Rotpustelkrankheit

Die Rotpustelkrankheit wird durch den Pilz Nectria cinnabarina ausgelöst. Befallen werden vor allem Laub-, aber auch Obstbäume. Unter den Laubbäumen gelten besonders die Ahornarten als besonders anfällig. Nectria cinnabarina ist ein Schwächepliz. Daher sind vor allem junge Bäume, die nach dem Anpflanzen unter Wassermangel gelitten, betroffen. Weitere Faktoren, die den Pilzbefall begünstigen, sind für die jeweilige Jahreszeit zu niedrige Temperaturen, Nährstoffmangel oder auch Hagelschäden. Auch durch Verletzung der Baumrinde, etwa beim Rasenmähen, kann der Pilz leichter in das Holz eindringen.
Der Pilz entwickelt sich im Inneren des Holzes. Schließlich brechen die orangen Fruchtkörper, die sogenannten Rotpusteln, auf. Die Sporen quellen in Verbindung mit Feuchtigkeit und Regenwasser auf und werden mit dem Wind verbreitet. Im weiteren Verlauf treten dann auch andere, rot gefärbte Fruchtkörper auf.

Schäden
An den betroffenen Zweigen zeigen sich kleine, orangerote Pusteln. Durch die Ausbreitung des Pilzes im Inneren werden die Leitungsbahnen verstopft und toxisch wirkende Stoffweschelprodutkte des Plizes,sogenannte Mykotoxine,  an den Baum abgegeben. Schließlich verfärbt sich die ganze Rinde rötlich und beginnt sich vom Stamm ablösen. Bei starkem Befall kann der Baum dann zusammenbrechen. Bei Apfelbäumen kann die Rinde anschwellen und es können sich tumorartige Wucherungen bilden. Es werden aber nur durch Vorschäden abgestorbene Bäume befallen. Gesunde Bäume bleiben dagegen verschont. Auch an Johannisbeersträuchern können diese roten Pusteln an den Ruten auftreten. Auch hier gilt, dass nur geschwächtes Pflanzengewebe befallen wird. Die Infektion mit dem Pilz geht dabei vor allem von schlecht verheilten Schnittstellen aus.

Maßnahmen
Vorbeugend sollte alles vermieden werden, was zu einer Schwächung der Bäume und Sträucher führen könnte. Zur Stärkung sollte regelmäßig und ausgewogen gedüngt werden, übermäßige Stickstoffgaben sollten aber vermeiden werden. Befalle Äste sollten tief bis ins gesunde Holz zurückgeschnitten werden.
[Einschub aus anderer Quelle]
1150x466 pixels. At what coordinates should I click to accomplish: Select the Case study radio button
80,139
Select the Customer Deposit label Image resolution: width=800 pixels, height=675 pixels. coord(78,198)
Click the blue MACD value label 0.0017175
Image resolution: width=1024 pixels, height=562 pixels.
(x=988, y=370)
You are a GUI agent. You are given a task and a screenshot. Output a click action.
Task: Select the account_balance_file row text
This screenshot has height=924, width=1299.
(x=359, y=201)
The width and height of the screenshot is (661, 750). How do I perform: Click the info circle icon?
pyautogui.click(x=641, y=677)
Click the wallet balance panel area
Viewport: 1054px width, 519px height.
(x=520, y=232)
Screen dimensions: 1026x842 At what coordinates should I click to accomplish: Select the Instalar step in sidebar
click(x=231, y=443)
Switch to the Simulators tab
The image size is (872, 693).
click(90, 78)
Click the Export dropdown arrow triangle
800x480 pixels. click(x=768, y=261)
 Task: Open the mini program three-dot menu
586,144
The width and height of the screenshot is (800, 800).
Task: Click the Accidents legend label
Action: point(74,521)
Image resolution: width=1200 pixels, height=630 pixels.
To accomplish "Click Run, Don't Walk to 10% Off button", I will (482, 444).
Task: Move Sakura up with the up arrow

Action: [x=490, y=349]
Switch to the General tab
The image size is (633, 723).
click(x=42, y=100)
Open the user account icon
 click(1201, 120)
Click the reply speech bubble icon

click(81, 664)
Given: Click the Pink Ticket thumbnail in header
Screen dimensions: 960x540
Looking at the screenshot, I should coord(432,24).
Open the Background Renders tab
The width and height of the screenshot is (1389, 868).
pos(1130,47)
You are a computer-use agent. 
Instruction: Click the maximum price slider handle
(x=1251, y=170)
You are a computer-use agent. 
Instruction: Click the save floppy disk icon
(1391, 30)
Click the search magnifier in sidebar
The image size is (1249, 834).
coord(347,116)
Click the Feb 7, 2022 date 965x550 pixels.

Baum- und Strauchschnitte sollten in Zeiten mit geringerem Infektionsdruck – etwa im September – oder bei trockenem Wetter und Windstille durchgeführt werden. Dagegen sollte der Winterschnitt unterlassen werden. Befallenes Schnittgut sollte umgehend beseitigt, aber nicht kompostiert oder gehäckselt werden.
Eine Bekämpfung dieses Pilzes mit chemischen Mitteln ist nicht möglich.